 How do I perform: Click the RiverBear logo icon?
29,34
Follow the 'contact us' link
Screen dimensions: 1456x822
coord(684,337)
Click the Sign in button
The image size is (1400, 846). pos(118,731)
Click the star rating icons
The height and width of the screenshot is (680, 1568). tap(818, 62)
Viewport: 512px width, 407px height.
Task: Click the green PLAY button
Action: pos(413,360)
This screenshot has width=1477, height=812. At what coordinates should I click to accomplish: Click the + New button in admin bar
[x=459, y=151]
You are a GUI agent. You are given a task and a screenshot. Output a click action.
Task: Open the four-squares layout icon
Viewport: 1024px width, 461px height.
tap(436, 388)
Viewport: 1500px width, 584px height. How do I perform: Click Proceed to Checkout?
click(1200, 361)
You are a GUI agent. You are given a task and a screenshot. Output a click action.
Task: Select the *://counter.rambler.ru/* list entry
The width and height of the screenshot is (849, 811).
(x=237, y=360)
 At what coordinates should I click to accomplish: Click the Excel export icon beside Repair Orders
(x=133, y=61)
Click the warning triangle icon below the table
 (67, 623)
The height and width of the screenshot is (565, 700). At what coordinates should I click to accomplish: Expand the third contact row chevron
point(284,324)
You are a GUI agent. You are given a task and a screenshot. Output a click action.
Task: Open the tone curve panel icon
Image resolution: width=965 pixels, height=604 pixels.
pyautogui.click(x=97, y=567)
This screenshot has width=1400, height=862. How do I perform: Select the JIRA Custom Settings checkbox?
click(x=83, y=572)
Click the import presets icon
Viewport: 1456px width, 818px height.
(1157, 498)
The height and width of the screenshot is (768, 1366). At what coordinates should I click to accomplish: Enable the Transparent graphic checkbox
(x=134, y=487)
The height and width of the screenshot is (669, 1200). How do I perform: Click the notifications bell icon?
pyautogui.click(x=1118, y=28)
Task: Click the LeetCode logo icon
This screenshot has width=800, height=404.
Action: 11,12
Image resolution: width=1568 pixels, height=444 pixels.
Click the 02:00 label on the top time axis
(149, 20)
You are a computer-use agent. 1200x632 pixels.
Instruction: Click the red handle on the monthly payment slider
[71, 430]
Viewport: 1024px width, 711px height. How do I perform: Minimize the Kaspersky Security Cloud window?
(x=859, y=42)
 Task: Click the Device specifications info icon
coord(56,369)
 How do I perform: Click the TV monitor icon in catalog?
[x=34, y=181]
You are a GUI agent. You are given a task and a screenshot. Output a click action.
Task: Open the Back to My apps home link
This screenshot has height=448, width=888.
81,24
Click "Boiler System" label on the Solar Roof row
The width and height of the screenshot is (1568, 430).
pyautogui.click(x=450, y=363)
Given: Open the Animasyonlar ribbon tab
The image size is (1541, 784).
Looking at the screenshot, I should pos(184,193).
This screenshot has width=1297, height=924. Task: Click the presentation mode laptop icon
--------
__THE TASK__: Retype the entries above exactly, but only from the line containing "Viewport: 1024px width, 461px height." through the line containing "Task: Open the Back to My apps home link", both included.

__EXERCISE RESPONSE__:
Viewport: 1024px width, 461px height.
tap(436, 388)
Viewport: 1500px width, 584px height. How do I perform: Click Proceed to Checkout?
click(1200, 361)
You are a GUI agent. You are given a task and a screenshot. Output a click action.
Task: Select the *://counter.rambler.ru/* list entry
The width and height of the screenshot is (849, 811).
(x=237, y=360)
 At what coordinates should I click to accomplish: Click the Excel export icon beside Repair Orders
(x=133, y=61)
Click the warning triangle icon below the table
 (67, 623)
The height and width of the screenshot is (565, 700). At what coordinates should I click to accomplish: Expand the third contact row chevron
point(284,324)
You are a GUI agent. You are given a task and a screenshot. Output a click action.
Task: Open the tone curve panel icon
Image resolution: width=965 pixels, height=604 pixels.
pyautogui.click(x=97, y=567)
This screenshot has width=1400, height=862. How do I perform: Select the JIRA Custom Settings checkbox?
click(x=83, y=572)
Click the import presets icon
Viewport: 1456px width, 818px height.
(1157, 498)
The height and width of the screenshot is (768, 1366). At what coordinates should I click to accomplish: Enable the Transparent graphic checkbox
(x=134, y=487)
The height and width of the screenshot is (669, 1200). How do I perform: Click the notifications bell icon?
pyautogui.click(x=1118, y=28)
Task: Click the LeetCode logo icon
This screenshot has width=800, height=404.
Action: 11,12
Image resolution: width=1568 pixels, height=444 pixels.
Click the 02:00 label on the top time axis
(149, 20)
You are a computer-use agent. 1200x632 pixels.
Instruction: Click the red handle on the monthly payment slider
[71, 430]
Viewport: 1024px width, 711px height. How do I perform: Minimize the Kaspersky Security Cloud window?
(x=859, y=42)
 Task: Click the Device specifications info icon
coord(56,369)
 How do I perform: Click the TV monitor icon in catalog?
[x=34, y=181]
You are a GUI agent. You are given a task and a screenshot. Output a click action.
Task: Open the Back to My apps home link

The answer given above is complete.